Harpoon starts in a fairly dark comedy way introducing its film with a snarky narrator (Brett Gelman). Jonah (Munro Chambers) is a young man who recently lost his parents and needs to clean out their place when his best friend Richard (Christopher Gray) drops by and beats him up, suspecting that him and his girlfriend Sasha (Emily Tyra) had hooked up. After realizing it was all a mix-up which involved getting him a harpoon for his gift, he makes it up to them by going out to sea with his yacht. As issues arise between them, the yacht also breaks down, leaving them stranded in the middle of the waters with no help and not a lot of useful things to keep them alive except others company and more secrets to dig into.
Mostly set on the yacht and in the water, Harpoon is something of a one location film. It opens at Jonah’s home but quickly shifts over to the yacht and the waters. The film is shot in Belize and the overhead shots of the yacht constantly shows the isolation of the location.
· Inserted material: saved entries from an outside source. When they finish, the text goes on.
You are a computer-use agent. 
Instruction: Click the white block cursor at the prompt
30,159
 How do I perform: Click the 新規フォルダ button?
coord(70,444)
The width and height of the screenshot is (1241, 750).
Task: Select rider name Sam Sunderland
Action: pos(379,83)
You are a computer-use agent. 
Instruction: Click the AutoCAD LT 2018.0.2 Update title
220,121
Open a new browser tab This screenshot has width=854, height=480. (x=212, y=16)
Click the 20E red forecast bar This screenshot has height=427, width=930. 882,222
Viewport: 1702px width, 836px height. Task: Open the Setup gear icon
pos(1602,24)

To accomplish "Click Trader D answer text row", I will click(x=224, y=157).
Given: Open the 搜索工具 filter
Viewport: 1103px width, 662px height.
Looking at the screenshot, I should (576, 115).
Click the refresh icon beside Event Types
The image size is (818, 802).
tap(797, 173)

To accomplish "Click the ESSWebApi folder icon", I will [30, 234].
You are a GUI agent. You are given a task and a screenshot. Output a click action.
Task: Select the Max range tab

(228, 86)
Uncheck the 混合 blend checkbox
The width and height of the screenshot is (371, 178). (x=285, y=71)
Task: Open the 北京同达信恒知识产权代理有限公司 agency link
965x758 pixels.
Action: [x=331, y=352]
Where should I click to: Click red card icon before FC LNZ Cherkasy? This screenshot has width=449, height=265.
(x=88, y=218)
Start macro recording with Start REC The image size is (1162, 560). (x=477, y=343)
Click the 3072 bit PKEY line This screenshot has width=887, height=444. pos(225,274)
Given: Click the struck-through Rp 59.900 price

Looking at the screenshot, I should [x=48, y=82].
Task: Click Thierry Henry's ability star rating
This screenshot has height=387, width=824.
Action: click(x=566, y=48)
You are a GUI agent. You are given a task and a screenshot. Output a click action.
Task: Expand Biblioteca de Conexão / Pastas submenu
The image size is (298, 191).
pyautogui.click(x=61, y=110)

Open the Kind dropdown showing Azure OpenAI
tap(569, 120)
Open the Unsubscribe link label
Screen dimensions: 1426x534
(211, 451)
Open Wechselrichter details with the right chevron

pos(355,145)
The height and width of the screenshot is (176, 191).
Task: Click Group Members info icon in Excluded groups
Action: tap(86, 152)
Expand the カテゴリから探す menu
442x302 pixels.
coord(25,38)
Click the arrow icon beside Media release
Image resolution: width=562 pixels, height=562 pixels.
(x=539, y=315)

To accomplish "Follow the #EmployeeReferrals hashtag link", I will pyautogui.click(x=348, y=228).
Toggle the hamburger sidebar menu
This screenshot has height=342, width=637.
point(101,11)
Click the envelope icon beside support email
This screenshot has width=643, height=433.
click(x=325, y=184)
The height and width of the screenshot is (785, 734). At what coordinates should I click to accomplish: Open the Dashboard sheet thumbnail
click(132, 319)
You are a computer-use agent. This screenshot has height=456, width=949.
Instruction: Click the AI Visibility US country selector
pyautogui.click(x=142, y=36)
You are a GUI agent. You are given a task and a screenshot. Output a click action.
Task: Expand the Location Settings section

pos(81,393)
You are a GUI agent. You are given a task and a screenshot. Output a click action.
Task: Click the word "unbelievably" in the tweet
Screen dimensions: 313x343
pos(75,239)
Harpoon utilizes its space, or lack thereof, on the yacht proficiently and its water around it as well to structure its scenes and consequences. As expected in one location, three people can be many especially when it is three best friends with grudges and suspicions trying to survive. The trajectory isn’t exactly unpredictable but the narrator, done by Brett Gelman adds a lot of substance to the story especially as they are aware to get the story paced tightly but the narrator will fill in the gaps of what the viewer needs to know to give the characters and situation more depth. At the same time, it helps to relieve some of the tension as he brings in the dark comedy of overlooking the situation. Its a nifty addition that adds quite a bit of fun to it all and Brett Gelman is a fantastic choice at getting this job done.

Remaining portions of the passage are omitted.